**Document section**
---

Wednesday, December 5, 2012

Animal Rescue Training in Nicaragua

By Bill McKee

Murrow College Backpack Journalism Project Read more from Bill on his Backpack Journalism blog.
Along the banks of Laguna de Apoyo, a lake formed in the crater of a dormant volcano in Nicaragua, an unlikely group has gathered – veterinarians, rescue experts and volunteers preparing for disasters. When big storms like Sandy or Katrina strike, causing destruction and mayhem, people are not the only ones who need rescuing.  Pets and livestock are also at risk.

Rescue specialist Kim Little normally trains firemen, police and rescue response teams on what to do in the event of disaster.  But this week Little is some 3,000 miles away in Central America, teaching technical animal rescue. “This class was designed to help animal rescue (workers) get the skill level to work with (human) rescuers, and (to give human) rescue people the knowledge to be able to work with the animals without being harmed,” said Little. Little has been running a rescue training business out of Billings, Mont., since 1982.  He grew up in Colfax on the Palouse in eastern Washington and says he draws on his outdoor experiences river-rafting and climbing to develop his training program.
Volunteers prep for the pulley.
“I’m here to help train people from the United States who wanted to come down to learn and possibly be volunteers for World Vets when a disaster strikes.  But I’m also here to train local people, because even with a World Vets response, it’s going to be 24 to 48 hours before they’re going to be there,” Little said. Little is running the program for World Vets, a non-profit organization that designs international veterinary and disaster relief programs to help animals worldwide.  It has built clinics around the world and provides surgical training and practical experience to veterinarians and students, both abroad and from the U.S. With Little’s help, World Vets has developed this program, north of Granada in the Laguna de Apoyo Nature Reserve, to address a missing element in disaster relief – hands-on technical training for animal rescuers.

For Kansas State University veterinary student Laura Schurr, the training is an opportunity to go beyond the standard care she learns in class lectures. “After seeing all the destruction in Haiti, I remember watching on TV after the earthquake, I knew that was a place where I could be of help,” Schurr said. The group spent a day in class learning the basics – the organizational structure of a rescue team, how to read animals and approach a rescue situation, and basic knots used in rescue operations.  The next few days were spent out on the lake, putting those classroom exercises to the test.  The group practiced rope rescues on water and on land, basic boat rescue techniques, and learned to devise safe and effective pulley systems for harnessing and raising injured people and animals to safety from below.

---

(Stored records)

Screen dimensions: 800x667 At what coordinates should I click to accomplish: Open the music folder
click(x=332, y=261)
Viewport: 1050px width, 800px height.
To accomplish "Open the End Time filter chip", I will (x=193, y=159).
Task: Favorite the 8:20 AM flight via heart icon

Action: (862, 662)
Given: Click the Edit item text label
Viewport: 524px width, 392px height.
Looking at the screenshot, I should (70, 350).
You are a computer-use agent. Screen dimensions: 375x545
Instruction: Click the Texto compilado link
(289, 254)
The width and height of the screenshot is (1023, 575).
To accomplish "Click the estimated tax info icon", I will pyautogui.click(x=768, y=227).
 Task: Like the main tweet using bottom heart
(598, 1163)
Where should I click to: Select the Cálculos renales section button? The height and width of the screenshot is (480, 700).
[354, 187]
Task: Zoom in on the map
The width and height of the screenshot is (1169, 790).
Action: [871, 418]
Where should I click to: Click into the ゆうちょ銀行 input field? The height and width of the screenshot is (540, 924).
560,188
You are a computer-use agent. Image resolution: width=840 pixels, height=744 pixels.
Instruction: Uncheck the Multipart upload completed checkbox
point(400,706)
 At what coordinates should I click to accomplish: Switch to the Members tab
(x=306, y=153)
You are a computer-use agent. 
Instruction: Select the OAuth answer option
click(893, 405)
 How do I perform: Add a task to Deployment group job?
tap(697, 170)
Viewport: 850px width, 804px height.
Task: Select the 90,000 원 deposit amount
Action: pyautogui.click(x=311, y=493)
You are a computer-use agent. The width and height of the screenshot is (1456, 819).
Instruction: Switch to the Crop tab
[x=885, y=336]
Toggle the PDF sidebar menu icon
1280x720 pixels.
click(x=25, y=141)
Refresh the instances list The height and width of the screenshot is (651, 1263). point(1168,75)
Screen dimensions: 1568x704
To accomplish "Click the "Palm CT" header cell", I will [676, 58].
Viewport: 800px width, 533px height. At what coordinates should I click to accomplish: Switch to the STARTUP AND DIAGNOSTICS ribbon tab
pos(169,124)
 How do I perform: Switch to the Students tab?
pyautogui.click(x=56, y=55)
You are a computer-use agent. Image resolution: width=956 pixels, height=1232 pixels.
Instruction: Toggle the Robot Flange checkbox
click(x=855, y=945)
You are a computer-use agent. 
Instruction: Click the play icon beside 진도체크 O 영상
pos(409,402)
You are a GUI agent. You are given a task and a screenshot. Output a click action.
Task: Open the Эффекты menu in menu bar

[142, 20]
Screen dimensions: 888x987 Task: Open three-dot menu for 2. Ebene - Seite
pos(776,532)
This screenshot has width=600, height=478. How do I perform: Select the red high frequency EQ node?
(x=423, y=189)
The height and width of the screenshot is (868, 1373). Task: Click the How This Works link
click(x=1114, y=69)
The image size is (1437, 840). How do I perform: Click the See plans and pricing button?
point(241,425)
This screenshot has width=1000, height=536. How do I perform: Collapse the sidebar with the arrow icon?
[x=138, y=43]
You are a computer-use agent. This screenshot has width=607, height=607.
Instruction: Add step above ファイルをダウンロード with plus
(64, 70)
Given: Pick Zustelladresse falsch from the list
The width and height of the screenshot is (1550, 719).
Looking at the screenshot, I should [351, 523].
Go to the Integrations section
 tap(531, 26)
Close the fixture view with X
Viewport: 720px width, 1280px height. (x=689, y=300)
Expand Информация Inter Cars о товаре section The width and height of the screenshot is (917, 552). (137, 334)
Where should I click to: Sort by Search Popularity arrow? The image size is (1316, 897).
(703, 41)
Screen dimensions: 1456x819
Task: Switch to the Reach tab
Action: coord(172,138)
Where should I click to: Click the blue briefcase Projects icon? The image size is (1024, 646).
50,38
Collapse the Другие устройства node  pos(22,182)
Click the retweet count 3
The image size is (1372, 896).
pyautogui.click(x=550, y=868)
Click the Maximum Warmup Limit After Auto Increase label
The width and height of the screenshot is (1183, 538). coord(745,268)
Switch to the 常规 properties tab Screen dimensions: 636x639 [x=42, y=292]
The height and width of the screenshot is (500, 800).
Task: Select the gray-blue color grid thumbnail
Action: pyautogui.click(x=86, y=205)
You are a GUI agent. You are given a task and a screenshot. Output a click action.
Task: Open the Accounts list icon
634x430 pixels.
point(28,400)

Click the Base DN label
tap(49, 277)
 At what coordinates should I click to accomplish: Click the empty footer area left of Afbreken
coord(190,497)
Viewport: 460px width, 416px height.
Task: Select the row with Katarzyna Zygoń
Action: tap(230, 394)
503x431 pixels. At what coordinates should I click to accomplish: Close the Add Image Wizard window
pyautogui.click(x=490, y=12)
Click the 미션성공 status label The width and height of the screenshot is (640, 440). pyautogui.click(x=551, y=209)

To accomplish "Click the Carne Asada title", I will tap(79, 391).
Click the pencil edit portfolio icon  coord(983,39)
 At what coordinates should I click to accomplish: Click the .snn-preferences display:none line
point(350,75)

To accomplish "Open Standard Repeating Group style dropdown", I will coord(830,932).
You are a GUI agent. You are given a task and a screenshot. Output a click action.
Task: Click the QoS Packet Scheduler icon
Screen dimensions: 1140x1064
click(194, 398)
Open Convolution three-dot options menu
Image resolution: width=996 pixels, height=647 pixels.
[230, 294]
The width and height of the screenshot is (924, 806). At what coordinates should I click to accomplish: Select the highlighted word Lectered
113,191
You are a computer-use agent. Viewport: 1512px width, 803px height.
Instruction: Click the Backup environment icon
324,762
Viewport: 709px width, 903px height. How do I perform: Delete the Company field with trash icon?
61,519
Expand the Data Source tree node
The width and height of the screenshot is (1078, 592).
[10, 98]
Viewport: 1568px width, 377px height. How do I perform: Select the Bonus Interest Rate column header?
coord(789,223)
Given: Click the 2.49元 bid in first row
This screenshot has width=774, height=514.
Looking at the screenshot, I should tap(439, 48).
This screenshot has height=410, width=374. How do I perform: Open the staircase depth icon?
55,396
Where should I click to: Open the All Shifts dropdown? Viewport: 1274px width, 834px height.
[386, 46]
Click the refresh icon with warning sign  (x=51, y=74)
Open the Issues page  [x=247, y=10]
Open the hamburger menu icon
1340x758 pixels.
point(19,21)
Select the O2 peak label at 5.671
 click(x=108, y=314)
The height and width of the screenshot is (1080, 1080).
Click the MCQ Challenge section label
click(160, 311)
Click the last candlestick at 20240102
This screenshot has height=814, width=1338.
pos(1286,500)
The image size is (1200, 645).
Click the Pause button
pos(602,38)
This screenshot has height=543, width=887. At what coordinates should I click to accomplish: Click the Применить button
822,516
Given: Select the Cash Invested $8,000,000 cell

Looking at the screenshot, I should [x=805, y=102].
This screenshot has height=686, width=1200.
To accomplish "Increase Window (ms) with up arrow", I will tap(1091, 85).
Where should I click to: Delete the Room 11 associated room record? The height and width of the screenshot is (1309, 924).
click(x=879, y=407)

---

**Work order**
Continue the article about animal rescue training in Nicaragua from the point where it stops.

**Exercise result**
Rope tying is demostrated to volunteers.
Graduates of the course are certified at a level higher than that required by the Federal Emergency Management Agency for animal rescue, and their names will be added to a database of potential disaster relief volunteers to be called on in case of an international disaster. The rescue training is just a small part of the mission in Nicaragua, however. World Vets is about to open its second clinic in the city of Granada – a training center for both foreign and local veterinarians. Dr. Sarah Seitz is a World Vets veterinarian working to develop the clinic.  A recent graduate of Washington State University’s College of Veterinary Medicine, Seitz says the programs that World Vets offers provide a unique opportunity for veterinarians and students who hope to brush up on their skills.

“It’s a good place for them to come practice surgery in a low-stress environment.  They get one-on-one training, which is really important.  In most vet schools around the world, that is not available,” said Seitz. At the center in Granada, World Vets provides Latin American veterinarians and students with free surgical training, while international students can enroll in programs that allow them to work with experienced professionals in a modern surgical center – an opportunity many institutions lack.
Veterinarians and students
receive free surgical training.
The center in Granada provides free health care, including spays and neuters, for the animals of local residents, as well as strays.  Locals get valuable help for their pets, while students get practical clinical experience. With surgical centers and rescue operation programs across the globe, World Vets works to increase the standard for animal care worldwide, providing vets and volunteers the opportunity to learn under ideal conditions, while still preparing for inevitable disaster.